Will “Greedflation” Be the End of Capitalism?

Article Excerpt:

When costs go up, so do profits? That’s not how capitalism is supposed to work, but that is the recent trend. For over a year now, consumers and businesses, both in the U.S. and worldwide, have struggled with stubborn inflation. But the soaring costs haven’t prevented corporations from raking in record profits. The companies in last year’s Fortune 500 alone generated an all-time high $1.8 trillion in profit on $16.1 trillion in revenue. Voices largely on the left side of the political spectrum have been sounding the alarm on this—think: Bernie Sanders in Congress or Jon Stewart’s recent grilling of former Treasury Secretary Larry Summers—but now an economist at one of the world’s oldest and greatest investment banks is singing the same tune.

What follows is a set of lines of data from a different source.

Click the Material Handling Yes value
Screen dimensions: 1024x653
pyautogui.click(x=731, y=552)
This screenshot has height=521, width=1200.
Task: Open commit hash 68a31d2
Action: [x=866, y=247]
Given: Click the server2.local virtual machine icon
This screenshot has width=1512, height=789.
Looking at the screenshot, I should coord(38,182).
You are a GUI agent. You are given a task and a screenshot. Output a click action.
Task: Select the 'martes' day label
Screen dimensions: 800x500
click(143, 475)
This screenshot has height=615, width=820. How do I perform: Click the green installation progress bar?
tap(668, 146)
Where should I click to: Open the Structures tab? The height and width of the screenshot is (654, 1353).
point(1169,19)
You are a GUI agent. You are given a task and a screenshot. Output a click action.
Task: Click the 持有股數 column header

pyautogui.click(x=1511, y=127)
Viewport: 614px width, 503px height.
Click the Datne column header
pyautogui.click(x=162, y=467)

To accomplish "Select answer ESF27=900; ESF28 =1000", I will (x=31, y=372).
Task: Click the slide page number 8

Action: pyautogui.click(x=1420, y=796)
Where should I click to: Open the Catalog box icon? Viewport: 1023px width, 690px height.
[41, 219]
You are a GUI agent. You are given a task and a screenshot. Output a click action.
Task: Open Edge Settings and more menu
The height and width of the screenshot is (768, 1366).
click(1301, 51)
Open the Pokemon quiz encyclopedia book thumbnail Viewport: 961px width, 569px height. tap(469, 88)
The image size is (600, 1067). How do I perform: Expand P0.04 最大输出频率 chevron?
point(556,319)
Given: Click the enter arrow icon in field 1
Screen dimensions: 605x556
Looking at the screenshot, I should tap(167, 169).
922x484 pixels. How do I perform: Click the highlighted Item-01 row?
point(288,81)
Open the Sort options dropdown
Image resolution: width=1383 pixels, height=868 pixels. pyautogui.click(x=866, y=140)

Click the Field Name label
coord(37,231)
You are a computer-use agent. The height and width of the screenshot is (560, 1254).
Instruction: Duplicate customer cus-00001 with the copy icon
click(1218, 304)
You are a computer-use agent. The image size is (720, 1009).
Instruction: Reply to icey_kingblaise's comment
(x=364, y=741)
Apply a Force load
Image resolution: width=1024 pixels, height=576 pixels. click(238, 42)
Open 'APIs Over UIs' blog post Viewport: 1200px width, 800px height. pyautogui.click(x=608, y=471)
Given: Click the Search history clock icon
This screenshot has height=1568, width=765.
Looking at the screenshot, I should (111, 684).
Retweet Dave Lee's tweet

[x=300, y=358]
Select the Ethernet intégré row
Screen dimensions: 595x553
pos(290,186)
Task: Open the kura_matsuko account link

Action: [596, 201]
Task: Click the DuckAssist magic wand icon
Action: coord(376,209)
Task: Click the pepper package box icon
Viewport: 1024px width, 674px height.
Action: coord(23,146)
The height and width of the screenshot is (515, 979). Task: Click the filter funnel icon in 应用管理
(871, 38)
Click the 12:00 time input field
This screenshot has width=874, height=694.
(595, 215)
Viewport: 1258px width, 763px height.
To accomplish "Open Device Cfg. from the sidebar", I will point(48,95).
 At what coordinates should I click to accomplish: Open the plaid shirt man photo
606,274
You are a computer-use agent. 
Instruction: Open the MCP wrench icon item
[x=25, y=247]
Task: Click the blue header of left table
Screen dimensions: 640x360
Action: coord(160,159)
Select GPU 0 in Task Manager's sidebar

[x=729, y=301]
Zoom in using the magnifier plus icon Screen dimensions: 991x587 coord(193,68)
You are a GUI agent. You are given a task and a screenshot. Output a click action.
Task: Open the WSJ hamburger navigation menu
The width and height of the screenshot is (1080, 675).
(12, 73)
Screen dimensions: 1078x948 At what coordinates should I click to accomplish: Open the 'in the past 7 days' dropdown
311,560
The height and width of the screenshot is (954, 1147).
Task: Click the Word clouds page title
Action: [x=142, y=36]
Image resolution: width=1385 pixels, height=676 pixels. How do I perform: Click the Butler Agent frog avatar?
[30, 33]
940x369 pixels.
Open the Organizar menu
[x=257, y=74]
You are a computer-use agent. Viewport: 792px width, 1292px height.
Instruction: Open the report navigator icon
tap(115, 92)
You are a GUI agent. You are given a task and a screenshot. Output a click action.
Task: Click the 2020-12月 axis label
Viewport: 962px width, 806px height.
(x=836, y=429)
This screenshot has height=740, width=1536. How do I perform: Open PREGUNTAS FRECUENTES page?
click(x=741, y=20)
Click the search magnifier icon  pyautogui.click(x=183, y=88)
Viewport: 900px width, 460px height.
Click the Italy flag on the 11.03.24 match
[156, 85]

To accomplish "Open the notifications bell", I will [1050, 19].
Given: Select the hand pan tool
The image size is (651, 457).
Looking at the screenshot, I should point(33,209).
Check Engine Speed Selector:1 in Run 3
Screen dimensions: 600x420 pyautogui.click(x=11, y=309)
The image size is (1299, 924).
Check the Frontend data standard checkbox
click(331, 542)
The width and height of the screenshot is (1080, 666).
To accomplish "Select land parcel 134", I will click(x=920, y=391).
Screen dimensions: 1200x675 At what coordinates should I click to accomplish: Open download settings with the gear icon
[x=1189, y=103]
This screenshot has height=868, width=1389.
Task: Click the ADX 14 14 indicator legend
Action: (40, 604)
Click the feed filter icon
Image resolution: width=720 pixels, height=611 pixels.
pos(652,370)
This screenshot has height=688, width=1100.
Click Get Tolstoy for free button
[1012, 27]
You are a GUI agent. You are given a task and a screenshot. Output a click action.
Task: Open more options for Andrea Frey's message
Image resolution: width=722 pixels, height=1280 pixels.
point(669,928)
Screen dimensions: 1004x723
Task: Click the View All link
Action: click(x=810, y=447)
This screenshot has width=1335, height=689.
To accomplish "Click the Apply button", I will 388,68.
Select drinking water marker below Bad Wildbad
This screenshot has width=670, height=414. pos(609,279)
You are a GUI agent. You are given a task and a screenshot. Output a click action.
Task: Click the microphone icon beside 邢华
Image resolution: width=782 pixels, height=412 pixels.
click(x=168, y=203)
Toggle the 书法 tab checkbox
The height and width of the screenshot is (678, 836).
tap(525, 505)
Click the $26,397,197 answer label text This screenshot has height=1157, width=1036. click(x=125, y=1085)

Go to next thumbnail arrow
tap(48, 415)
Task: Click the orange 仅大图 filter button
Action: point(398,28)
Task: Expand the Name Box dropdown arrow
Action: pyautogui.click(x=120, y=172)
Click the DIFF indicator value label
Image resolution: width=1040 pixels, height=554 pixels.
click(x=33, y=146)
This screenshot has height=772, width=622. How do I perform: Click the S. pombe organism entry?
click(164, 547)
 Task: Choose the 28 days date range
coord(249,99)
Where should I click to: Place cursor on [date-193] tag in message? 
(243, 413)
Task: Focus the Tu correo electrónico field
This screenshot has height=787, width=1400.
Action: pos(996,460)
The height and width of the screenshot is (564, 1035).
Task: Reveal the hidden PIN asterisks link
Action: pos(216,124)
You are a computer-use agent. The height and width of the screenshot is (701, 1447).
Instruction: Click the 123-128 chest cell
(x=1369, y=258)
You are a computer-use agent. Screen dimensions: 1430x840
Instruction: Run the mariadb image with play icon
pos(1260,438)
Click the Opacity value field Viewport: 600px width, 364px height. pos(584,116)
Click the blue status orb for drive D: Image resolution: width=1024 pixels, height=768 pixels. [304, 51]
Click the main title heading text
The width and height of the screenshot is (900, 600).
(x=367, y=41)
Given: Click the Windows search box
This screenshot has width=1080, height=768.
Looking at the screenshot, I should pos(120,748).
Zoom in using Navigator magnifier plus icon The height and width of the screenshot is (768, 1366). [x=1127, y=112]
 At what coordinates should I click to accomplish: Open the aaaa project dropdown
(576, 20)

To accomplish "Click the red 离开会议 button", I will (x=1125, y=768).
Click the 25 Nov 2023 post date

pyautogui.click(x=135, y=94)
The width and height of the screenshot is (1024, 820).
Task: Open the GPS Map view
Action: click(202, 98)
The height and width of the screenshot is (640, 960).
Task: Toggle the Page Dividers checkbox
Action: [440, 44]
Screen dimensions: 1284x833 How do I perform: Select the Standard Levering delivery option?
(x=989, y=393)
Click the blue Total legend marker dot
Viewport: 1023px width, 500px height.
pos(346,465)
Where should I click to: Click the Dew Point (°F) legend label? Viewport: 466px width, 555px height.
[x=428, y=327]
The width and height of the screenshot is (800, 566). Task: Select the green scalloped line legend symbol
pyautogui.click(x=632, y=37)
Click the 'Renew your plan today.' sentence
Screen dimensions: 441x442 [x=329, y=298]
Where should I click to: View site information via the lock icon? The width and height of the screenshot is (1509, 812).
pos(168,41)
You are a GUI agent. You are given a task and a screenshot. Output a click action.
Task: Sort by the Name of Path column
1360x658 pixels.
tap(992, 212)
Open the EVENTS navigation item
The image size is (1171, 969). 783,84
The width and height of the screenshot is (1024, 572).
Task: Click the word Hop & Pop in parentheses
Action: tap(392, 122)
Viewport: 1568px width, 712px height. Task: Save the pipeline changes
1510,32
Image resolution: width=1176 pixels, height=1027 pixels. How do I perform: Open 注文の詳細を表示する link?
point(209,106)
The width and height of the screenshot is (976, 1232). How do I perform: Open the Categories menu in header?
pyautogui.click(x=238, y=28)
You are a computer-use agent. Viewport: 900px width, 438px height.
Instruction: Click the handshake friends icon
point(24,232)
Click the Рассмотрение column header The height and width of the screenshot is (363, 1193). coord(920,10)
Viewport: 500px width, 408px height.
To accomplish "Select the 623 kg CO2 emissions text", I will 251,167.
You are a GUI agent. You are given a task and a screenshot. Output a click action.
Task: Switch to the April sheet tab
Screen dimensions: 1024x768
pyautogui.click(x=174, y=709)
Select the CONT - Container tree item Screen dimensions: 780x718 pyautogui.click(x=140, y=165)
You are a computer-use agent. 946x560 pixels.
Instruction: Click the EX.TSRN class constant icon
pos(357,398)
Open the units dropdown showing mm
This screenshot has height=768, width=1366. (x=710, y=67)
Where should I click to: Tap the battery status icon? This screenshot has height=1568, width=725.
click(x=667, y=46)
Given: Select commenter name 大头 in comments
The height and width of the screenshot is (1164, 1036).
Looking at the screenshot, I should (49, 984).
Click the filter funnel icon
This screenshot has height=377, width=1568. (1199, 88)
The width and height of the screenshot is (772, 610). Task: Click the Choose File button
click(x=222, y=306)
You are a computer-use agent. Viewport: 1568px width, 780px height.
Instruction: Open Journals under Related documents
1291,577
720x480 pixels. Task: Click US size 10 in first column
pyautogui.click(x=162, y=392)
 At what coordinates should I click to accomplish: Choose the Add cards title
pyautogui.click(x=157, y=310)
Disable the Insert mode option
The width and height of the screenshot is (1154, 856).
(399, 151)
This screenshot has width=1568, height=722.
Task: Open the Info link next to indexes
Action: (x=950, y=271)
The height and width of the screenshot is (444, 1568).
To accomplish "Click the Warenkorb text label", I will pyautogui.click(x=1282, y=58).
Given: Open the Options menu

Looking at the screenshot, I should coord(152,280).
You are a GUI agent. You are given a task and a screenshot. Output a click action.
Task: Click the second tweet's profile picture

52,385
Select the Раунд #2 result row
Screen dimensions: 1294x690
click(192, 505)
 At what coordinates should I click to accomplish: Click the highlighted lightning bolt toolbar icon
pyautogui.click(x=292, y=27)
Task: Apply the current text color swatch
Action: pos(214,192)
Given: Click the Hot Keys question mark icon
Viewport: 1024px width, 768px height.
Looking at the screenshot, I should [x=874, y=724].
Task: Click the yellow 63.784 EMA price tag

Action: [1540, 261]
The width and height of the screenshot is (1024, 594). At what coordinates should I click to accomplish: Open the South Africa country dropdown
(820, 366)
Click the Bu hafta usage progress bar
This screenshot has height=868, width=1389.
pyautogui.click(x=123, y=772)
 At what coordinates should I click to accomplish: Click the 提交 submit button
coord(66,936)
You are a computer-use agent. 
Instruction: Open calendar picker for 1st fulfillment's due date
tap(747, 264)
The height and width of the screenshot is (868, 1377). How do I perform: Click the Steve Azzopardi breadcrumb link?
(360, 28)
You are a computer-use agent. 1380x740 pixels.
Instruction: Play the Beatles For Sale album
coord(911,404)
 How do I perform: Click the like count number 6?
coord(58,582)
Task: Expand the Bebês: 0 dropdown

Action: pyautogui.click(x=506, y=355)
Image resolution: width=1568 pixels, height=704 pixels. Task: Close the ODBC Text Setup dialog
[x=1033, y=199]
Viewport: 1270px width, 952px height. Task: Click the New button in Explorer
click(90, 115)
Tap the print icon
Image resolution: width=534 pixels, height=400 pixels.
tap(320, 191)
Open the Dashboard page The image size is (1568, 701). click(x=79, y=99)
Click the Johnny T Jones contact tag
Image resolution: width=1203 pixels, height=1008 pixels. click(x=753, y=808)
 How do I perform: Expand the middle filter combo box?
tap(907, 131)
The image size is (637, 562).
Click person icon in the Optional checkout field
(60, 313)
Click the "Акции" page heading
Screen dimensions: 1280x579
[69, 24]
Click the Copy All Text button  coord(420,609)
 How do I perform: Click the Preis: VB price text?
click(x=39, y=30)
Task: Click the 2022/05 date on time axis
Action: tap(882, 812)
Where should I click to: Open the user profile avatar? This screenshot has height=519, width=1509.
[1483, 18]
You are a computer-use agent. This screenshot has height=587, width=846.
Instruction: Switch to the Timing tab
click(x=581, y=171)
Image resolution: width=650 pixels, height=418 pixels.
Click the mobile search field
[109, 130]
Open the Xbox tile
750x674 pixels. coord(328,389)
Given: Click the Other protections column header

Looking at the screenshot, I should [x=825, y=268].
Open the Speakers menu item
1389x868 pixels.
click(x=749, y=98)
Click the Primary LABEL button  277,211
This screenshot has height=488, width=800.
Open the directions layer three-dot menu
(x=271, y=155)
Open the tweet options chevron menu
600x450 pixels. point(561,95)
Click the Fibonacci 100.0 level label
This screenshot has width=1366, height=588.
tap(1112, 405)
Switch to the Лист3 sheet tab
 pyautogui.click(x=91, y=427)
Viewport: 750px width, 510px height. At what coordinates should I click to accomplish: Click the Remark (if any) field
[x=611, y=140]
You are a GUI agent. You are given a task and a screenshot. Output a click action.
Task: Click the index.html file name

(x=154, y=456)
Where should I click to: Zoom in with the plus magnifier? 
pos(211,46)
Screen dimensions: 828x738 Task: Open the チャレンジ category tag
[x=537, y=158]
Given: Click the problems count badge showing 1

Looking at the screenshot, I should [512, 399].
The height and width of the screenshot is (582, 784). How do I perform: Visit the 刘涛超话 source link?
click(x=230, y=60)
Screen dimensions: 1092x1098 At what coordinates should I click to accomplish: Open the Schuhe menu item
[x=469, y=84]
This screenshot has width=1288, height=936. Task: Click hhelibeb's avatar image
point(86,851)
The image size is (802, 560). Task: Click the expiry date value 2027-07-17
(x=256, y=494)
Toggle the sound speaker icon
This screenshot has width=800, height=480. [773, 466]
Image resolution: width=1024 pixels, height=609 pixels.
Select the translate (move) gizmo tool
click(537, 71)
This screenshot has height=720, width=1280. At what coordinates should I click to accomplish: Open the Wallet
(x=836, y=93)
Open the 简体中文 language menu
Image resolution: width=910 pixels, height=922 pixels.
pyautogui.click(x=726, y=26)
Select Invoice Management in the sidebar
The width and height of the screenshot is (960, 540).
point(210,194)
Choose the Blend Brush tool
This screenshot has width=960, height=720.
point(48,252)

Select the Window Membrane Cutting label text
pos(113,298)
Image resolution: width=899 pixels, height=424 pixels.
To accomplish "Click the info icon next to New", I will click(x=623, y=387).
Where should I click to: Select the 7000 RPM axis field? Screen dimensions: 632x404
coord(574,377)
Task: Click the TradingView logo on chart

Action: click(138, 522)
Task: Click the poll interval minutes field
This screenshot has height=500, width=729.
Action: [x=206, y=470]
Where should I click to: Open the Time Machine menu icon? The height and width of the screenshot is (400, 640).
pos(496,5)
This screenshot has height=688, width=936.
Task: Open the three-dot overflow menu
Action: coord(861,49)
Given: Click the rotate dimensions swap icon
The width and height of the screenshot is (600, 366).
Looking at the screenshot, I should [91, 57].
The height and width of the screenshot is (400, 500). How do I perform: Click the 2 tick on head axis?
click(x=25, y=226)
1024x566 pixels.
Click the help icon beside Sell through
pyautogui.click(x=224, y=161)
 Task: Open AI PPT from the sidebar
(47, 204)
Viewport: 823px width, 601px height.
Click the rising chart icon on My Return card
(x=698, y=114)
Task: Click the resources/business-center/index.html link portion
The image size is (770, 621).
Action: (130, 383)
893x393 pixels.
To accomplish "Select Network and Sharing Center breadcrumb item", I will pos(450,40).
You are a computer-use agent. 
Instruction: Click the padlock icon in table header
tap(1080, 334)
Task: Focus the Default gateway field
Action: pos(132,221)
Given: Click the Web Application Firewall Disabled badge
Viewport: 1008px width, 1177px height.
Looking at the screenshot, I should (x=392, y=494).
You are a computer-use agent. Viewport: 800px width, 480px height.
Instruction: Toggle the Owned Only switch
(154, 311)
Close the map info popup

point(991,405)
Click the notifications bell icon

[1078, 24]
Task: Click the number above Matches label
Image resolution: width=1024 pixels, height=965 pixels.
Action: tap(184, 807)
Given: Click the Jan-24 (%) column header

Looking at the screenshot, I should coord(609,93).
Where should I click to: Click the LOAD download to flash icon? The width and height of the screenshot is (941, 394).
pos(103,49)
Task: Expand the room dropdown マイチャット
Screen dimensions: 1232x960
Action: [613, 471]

Albert Edwards, a global strategist at the 159-year-old bank Société Générale, just released a blistering note on the phenomenon that has come to be called Greedflation. Corporations, particularly in developed economies like the U.S. and U.K., have used rising raw material costs amid the pandemic and the war in Ukraine as an “excuse” to raise prices and expand profit margins to new heights, he said. And the French investment bank isn’t just historic: It’s one of the select banks considered to be “systemically important” by the Financial Stability Board, the G20’s international body dedicated to safeguarding the global financial system.